Thanks for the tip, the price shocked me a bit, is $85 normal for these fish?


----------



## Narwhal72 (Sep 26, 2006)

For wild caught yes. Tank raised will go for less but are harder to find. Still around $45-$60.


----------



## Bobbitworm13 (Jun 14, 2016)

Well, it's not as bad as discus or my saltwater fish ( almost bought 2 red/yellow leaf fish today). And if these guys are as personable and beautiful as they seem, it will be well worth it. What would yo suggest for flow rate and filtration for these fish? I'm thinking an aqua clear 70 or eheim canister filter


----------



## Narwhal72 (Sep 26, 2006)

Really depends on the size of the tank you keep them in I guess.
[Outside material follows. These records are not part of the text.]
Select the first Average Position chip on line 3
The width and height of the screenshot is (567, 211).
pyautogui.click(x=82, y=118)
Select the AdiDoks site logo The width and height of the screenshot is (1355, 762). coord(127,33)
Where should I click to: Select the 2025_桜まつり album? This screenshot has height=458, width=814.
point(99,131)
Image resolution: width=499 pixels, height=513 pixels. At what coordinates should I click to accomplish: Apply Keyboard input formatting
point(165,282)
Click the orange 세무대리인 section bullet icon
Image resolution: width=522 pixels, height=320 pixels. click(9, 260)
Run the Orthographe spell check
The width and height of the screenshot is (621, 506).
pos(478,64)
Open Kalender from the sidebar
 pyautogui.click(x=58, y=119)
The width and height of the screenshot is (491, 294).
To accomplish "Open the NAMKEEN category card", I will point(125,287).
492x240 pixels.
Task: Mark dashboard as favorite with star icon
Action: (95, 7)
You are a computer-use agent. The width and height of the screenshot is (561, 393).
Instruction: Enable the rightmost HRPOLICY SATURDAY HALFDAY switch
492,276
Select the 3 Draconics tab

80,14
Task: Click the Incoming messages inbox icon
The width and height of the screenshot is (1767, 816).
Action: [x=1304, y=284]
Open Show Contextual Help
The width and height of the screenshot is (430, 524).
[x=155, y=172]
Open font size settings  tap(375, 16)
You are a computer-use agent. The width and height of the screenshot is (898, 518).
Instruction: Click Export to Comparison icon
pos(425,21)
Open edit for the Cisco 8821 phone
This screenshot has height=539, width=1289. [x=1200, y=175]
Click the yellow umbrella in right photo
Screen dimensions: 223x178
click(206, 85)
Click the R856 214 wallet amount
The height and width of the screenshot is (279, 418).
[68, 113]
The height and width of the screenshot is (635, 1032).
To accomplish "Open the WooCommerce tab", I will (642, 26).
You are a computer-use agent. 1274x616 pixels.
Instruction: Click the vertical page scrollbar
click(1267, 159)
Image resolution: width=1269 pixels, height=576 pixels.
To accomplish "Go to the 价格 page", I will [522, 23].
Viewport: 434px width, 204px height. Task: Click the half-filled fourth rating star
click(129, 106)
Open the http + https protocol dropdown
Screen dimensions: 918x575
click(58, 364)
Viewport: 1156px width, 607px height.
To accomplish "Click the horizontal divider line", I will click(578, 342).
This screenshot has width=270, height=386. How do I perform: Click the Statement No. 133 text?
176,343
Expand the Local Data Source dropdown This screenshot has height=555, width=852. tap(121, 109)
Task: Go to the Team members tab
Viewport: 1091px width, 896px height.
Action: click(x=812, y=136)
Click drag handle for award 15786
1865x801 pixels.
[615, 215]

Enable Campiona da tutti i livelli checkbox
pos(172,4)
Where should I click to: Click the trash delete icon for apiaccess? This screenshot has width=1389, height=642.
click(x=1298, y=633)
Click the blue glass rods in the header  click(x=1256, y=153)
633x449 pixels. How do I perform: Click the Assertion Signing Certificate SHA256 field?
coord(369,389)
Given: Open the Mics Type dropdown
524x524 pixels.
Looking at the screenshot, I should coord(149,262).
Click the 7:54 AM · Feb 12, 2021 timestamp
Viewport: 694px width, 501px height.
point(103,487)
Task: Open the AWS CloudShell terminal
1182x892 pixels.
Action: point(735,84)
Right now mine are filtered with a model 200 Aqueon Canister filter in their 25 gallon tank.

And I keep a sponge filter in most of my tanks for extra aeration and emergency backup.

Andy


----------



## Bobbitworm13 (Jun 14, 2016)

So I'll probably go with the eheim, less stuff in the tank/ on the rim. Are they fine with bright lighting or do they prefer it dim?


----------



## Narwhal72 (Sep 26, 2006)

I have kept them in both. I don't think they really care.


----------



## Bobbitworm13 (Jun 14, 2016)

Thanks for all the advice narwhal


----------